Jenny (jeoblivion) | 4893 comments Timothy, have you read Charlotte Mew And Her Friends by Penelope Fitzgerald?


message 4: by Dhanaraj (last edited Jun 09, 2014 02:55AM) (new)

Dhanaraj Rajan | 2962 comments Heart = City.

Heart full of warmth and love = City where peace reigns.

A Heart devoid of love and any human emotion = A ruined City.

Jesus cried over a city that had ruin at its heart/He cried over the humanity that had no heart.

An interesting observation may be (as Jenny pointed out) the inexplicable way in which the heart that seemed so loving later turns out to be a heart of stone. How do we explain? May be it is a fact on which no reasoning will work out and we have no choice than cry over. Even Christ couldn't change. He too only cried over it.


message 5: by Gill (last edited Jun 09, 2014 10:09AM) (new)

Gill | 5719 comments I read this to be about someone the author had known in her/their youth, brother?father?friend?lover? And how they had been so optimistic about life and its possibilities. When she met them again after a long time, they had been disappointed by life.


message 6: by [deleted user] (new)

I'm not sure about the meaning but I like the poem. When I think of the title, I immediately think of the gates of heaven but I'm not sure how that fits with the rest of the poem


message 7: by B the BookAddict (last edited Jun 09, 2014 11:42AM) (new)

B the BookAddict (bthebookaddict) | 8315 comments I love Charlotte Mew's work and thank you, Timothy, for introducing me to her in Poetry Chat. This is a powerfully emotive poem for me; like Gill, I think it is mourning someone she has lost.

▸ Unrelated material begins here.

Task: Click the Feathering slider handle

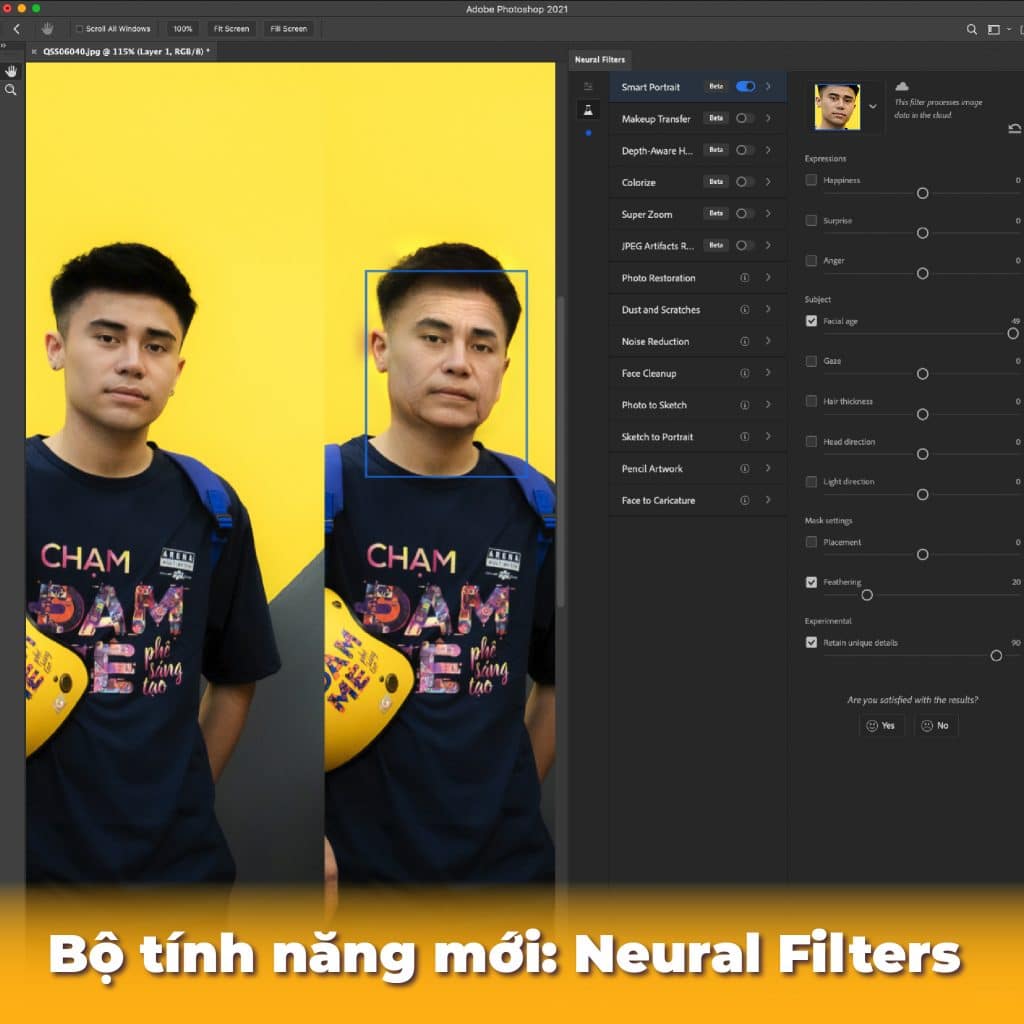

From my reading up on Mews (done a few weeks ago, so this is all from memory), I think it is about her brother; she comes from a family whose members struggled with mental illness. I think her brother committed suicide, as Mews would herself finally, and she did write many poems about him. Mew died after ingesting Lysol (caustic soda).


B the BookAddict (bthebookaddict) | 8315 comments Quite a good link to Charlotte Mew's story: http://www.poetryfoundation.org/bio/c...

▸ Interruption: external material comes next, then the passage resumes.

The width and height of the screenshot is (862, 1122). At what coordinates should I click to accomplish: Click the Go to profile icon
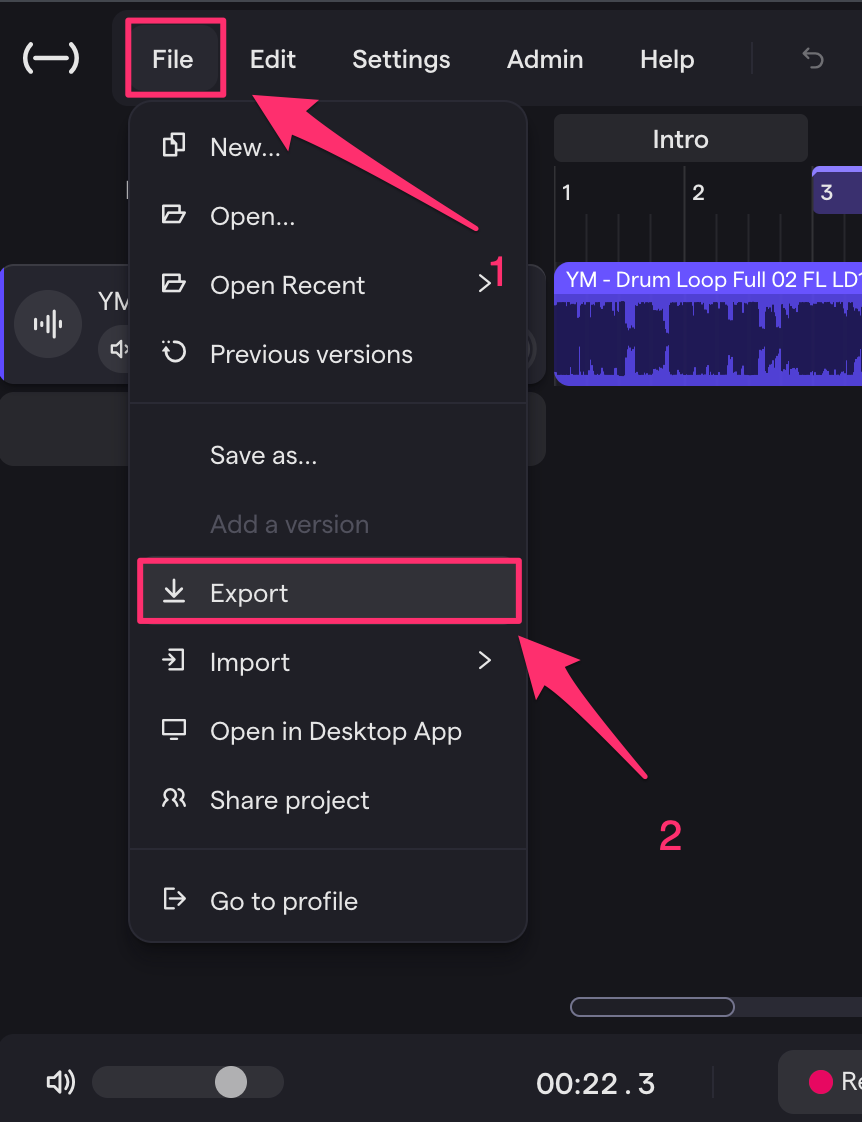point(174,900)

message 9: by Timothy (last edited Jun 10, 2014 01:21PM) (new)

Timothy Muller | 46 comments I'm glad to see some people who are new to Charlotte Mew coming to like her. It's kind a pet project of mine to make her better known.

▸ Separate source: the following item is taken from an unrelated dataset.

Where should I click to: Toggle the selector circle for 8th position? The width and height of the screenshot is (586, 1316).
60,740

My own appreciation has been close to Jenny's:

The images themselves seem to follow a rather associative logic, but rationally I am not sure what it is that she's talking about. Weirdly I don't really care as the atmosphere she creates is so powerful, that it carries the poem despite the fact that the context is unclear. I think she's very modern in that way too, trusting that her imagery will reach the reader and the beauty of the language and the feeling evoked will be enough to carry the poem without having to feed our ratio with a narrative or a solution to the image puzzle.

Still, I'm grateful to those who have given it a more specific interpretation. I hadn't thought of a brother.

Bette, I think you know more about Mew than I do now.

There is a website which contains much of her work in both prose and poetry for anyone interested. http://studymore.org.uk/xmew.htm. I'm pretty sure all her work is in the public domain now.


message 10: by Alannah (new)

Alannah Clarke (alannahclarke) | 14717 comments Mod
Don't know how I missed this one but I really like it. Nice choice Timothy.


message 11: by Shirley (new)

Shirley | 4177 comments I missed this one too! I agree, in a way, it doesn't matter that you don't fully understand it because you can put your own interpretation to it, or just let the words flow.over your and do their magic, and every time you read it, something else speaks to you and you grasp a new meaning. I think my own meaning is closest to Gill's, above. Great choice, Timothy.


message 12: by Greg (new)

Greg | 8324 comments Mod
I love this poem Timothy, though I haven't heard of Mew before. I'm posting so late because I just joined the group. Without looking at the other posts and with no extra info, my original reading was very close to the second half of Jenny's post. But re-reading it with the information about the brother in mind is intriguing - that tracks as well. Lovely poem. Thanks for sharing it!